3. The characteristics of light manufacturing that distinguish it from manufacturing and industry are that it does not involve:
  • Pollution (particulates, odors, VOC's, noise, etc)
  • Bulk materials
  • Large volumes of truck traffic
Thus, even if Nestle had attempted to have the Ordinance amended so that Water Extraction were considered light manufacturing, they would not win the argument.  But Nestle didn't have to - at least not directly.

4. The Industrial zoning district's intent (visible at the top of page IV-8 embedded above) is:

"To reserve those areas in the Township best suited for manufacturing and industry, uses with potential for greater community impact, and other offensive uses based on location, existing uses and facilities, and the relationship to other land uses."  (emphasis added)

Note that the Industrial district is precisely the appropriate location for Nestle's project to be located.

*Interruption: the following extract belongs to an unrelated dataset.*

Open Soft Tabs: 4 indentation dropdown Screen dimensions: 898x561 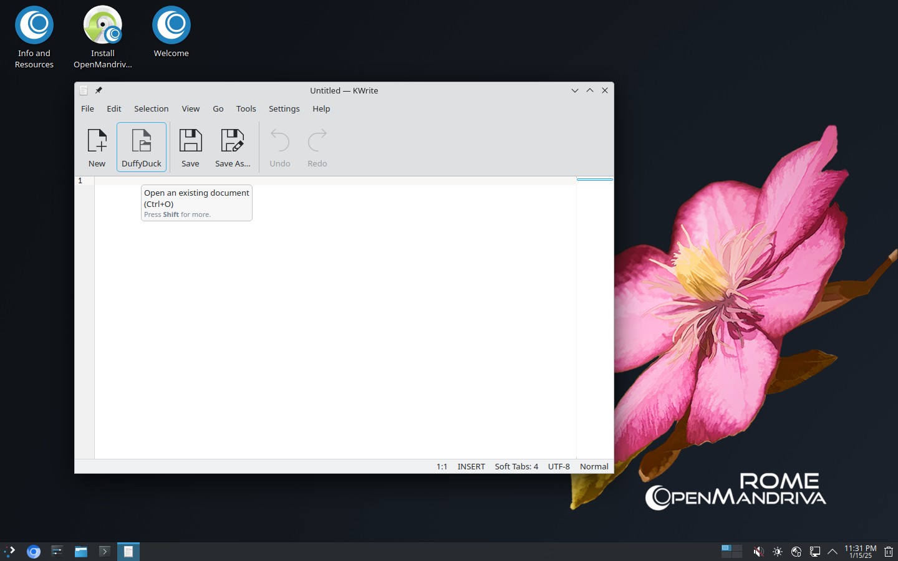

5. If one examines the Wimmer Letter (amendment), a similar argument to that which Mr. Andreus and Mr. Weston made is contained within it.  However, Mr. Wimmer does not state that the existing ordinance considered this use "manufacturing" - which would have opened his argument to the scrutiny it merited.  Rather, he states as fact that which he wishes to prove - that water extraction is a light manufacturing use, and should be retained as one.  This is a fallacious argument, but one that appears to have eluded those known to have seen it - planners at the Monroe County Planning Commission, and Planning Consultant Carson Helfrich.

6. If Nestle was in fact confident in its interpretation of the Ordinance from 2012 to 2014, the thoroughly corrupt process by which the water extraction amendment was passed in 2014 was unnecessary.

7. It is quite a coincidence that after Nestle rests on its laurels while a torrent of unrealized profits wash down the Buckwha Creek unabated for two years, the 2014 amendment falls out of the sky into their lap like a rain of dead frogs.